Big Data
Cloud Dataflow
Fully managed stream and batch data processing — Apache Beam
AWS equivalent
Kinesis Data Analytics / AWS Glue
Architecture Diagram
GCP Big Data Pipeline
💡 Batch alternative: GCS → Dataflow → BigQuery | Hadoop migration path: On-prem HDFS → GCS → Dataproc → BigQuery
AWS → GCP: Key Differences
- ▸
Based on Apache Beam: write one pipeline that runs as both batch AND streaming — unified programming model.
- ▸
Closer to Kinesis Data Analytics for streaming, and Glue for batch ETL — but Dataflow unifies both.
- ▸
Fully serverless: no clusters to manage. Autoscales workers up and down based on load.
Key Concepts to Know
- 1
Apache Beam: write pipelines in Python, Java, or Go.
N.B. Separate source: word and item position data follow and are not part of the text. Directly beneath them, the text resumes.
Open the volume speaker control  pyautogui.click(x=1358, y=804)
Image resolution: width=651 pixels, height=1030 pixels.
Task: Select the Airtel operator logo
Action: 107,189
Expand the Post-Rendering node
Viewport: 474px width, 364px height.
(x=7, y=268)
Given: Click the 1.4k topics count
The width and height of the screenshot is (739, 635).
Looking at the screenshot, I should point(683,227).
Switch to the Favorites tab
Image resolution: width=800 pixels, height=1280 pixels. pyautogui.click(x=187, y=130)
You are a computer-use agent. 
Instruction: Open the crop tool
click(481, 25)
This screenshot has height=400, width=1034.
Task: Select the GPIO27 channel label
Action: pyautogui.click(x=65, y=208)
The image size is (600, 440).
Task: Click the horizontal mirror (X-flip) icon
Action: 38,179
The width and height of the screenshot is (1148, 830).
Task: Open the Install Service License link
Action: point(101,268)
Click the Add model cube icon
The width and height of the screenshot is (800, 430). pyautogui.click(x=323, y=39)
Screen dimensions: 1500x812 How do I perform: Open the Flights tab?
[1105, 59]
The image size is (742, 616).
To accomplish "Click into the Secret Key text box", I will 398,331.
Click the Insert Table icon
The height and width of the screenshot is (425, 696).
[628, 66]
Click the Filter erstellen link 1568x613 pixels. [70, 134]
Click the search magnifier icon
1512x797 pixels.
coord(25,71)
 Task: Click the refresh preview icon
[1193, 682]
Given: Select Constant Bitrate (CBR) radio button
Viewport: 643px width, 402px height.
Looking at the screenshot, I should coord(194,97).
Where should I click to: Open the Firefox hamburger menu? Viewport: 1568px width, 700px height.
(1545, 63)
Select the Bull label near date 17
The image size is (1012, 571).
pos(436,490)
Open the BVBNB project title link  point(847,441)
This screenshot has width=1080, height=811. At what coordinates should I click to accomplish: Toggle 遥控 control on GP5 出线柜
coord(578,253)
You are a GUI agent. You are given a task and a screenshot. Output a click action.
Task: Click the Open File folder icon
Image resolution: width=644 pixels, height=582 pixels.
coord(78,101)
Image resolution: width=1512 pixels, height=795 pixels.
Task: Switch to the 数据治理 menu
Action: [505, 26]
Run on Dataflow (or Spark, Flink, locally).
- 2
Windowing: group streaming data by time windows (tumbling, sliding, session).
- 3
Templates: pre-built pipeline templates (Pub/Sub → BigQuery, GCS → BigQuery) — no code needed.
- 4
Cost: charged per vCPU-hour and GB-RAM-hour of worker execution.
DCE Interview Tips
- ★
Classic pipeline: Pub/Sub (ingest) → Dataflow (transform/enrich) → BigQuery (store/analyze).
- ★
'For your IoT factory scenario, Dataflow processes millions of sensor events per second, applies business logic, and writes clean data to BigQuery for dashboards.'
- ★
Dataflow templates are a great selling point: 'You don't need to write code to set up a Pub/Sub to BigQuery pipeline — just use the pre-built template.'
Common Gotchas
- !
Dataflow has a startup time for batch jobs (a few minutes to provision workers).
- !
Debugging streaming pipelines is harder than batch — use Cloud Monitoring and watermark metrics.